I was recently asked to speak to a class of creative writing students. I just had to go down the hall and talk to a couple classes but I still had a bit of trepidation before and during the presentations. It was not a hot day but I my shirt was soaking when I left the second class. I felt a bit nervous like I always do on the first day of class each year. But as I left I realized I had just had a significant experience. I had just finished a guest speaking gig! To talk about writing!


I told Amy, the teacher to whose class I had spoken, that it was my first guest speaking gig, but I was mistaken. Several years ago, another creative writing teacher had asked me to speak to her class. I did not need to leave the building for either speaking engagement but it was still a great experience to be talking to students about writing.


When I get in front of just about anybody, I rarely pass up the opportunity to talk about following their dreams. I always tell the students in my classes that they need to follow their passions and so I took my latest speaking opportunity to tell the students in Amy’s class the same thing. In today’s world it seems that kids are told to follow the dollar rather than what they love to do. And while I let them all know that they do indeed need to make a buck to survive, if they love what they do, they will not work a day in their lives. My hope is that they will be have the opportunity to be like me and think it is wonderful that they get to do what they love and get paid to do it.


I enjoyed talking about not just writing and the writing process but about the other parts of trying to become a professional writer. I talked about my weekly online column. I showed them my websites that have that weekly column and other writings. I talked about how I am in the process of finding a literary agent to represent a children’s book that I finished last year. I told them that Tim, my friend and colleague, helped me set up those websites and finish that book. I told them how he also encouraged me to join a professional writers’ association and enter my book into their literary competition. I also talked about a couple of my high school teachers who helped me to find my voice and fall in love with writing.


I hope I did not step on any English teachers’ toes when I told my students that my favorite English teacher validated my writing process. Ms. Reed said that it was okay that I did not write a first and second and third draft on the way to getting a final piece done. She told me that my way of writing a thousand drafts in my head, writing one rough draft, and then editing to get a final product was a fine process. I never did thank Ms. Reed in person for that validation as I have seldom returned to my high school and never while it was in session. But I have thanked her in my talks about writing. And I thank her now in this column. Thank you, Ms. Reed, for encouraging my writing.
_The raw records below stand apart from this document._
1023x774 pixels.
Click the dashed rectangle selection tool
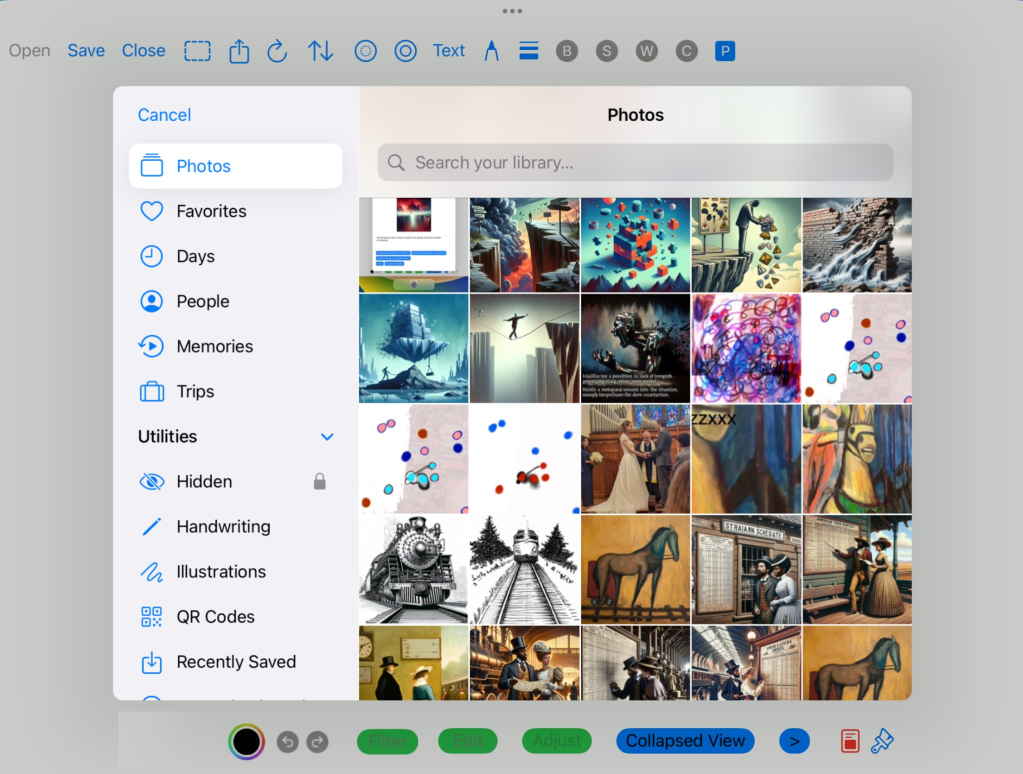[198, 51]
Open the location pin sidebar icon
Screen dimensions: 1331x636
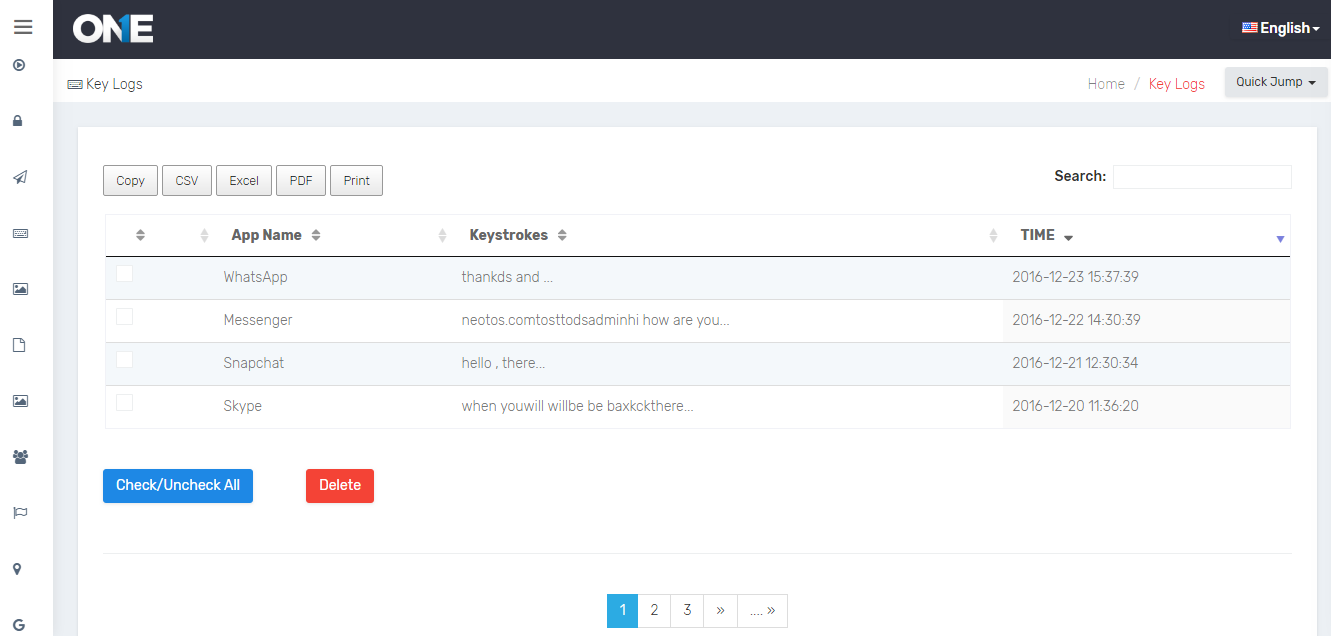tap(18, 569)

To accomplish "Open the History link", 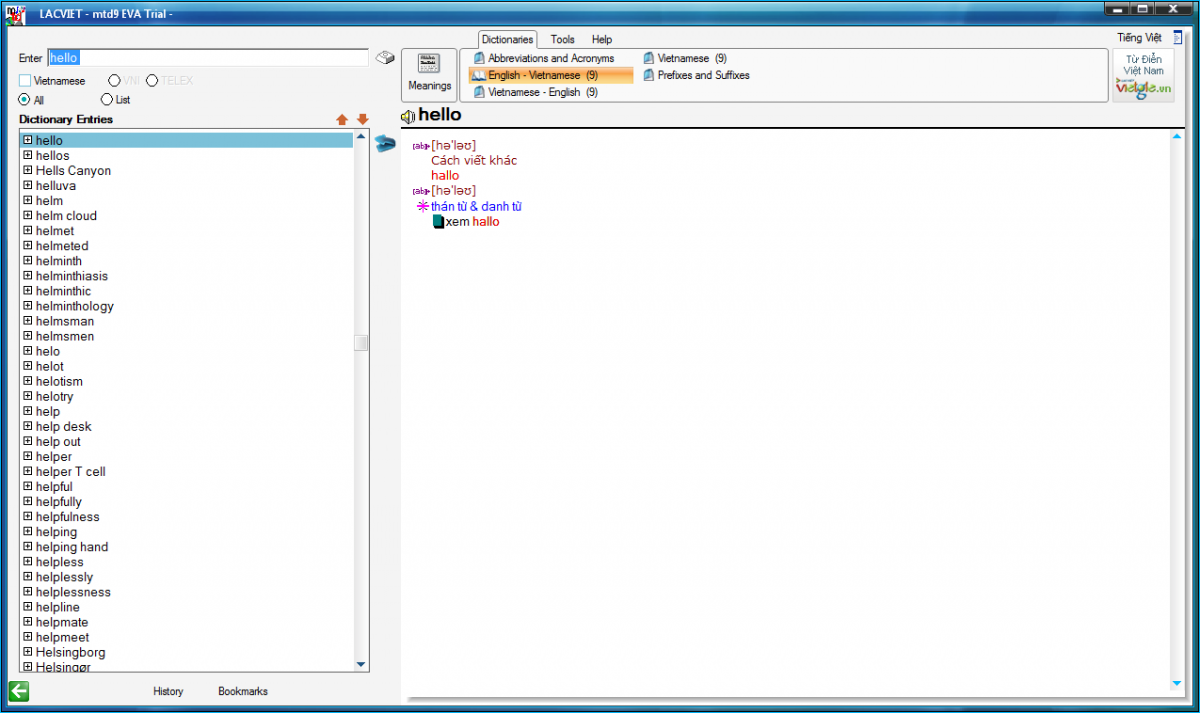I will (x=168, y=691).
While I may just be an unrecognized author striving for broader publication and recognition, I was grateful for the opportunity to talk to a group of students interested in writing. It was great to be able to tell a couple more groups of students to follow their dreams and find something that they love to do. And I am glad that I could give recognition to some of my mentors and friends. It is not everyday that I get to talk to a group of people about writing. I hope that they enjoyed it as much as I did. If so, then maybe it will not be my last gig as a guest speaker.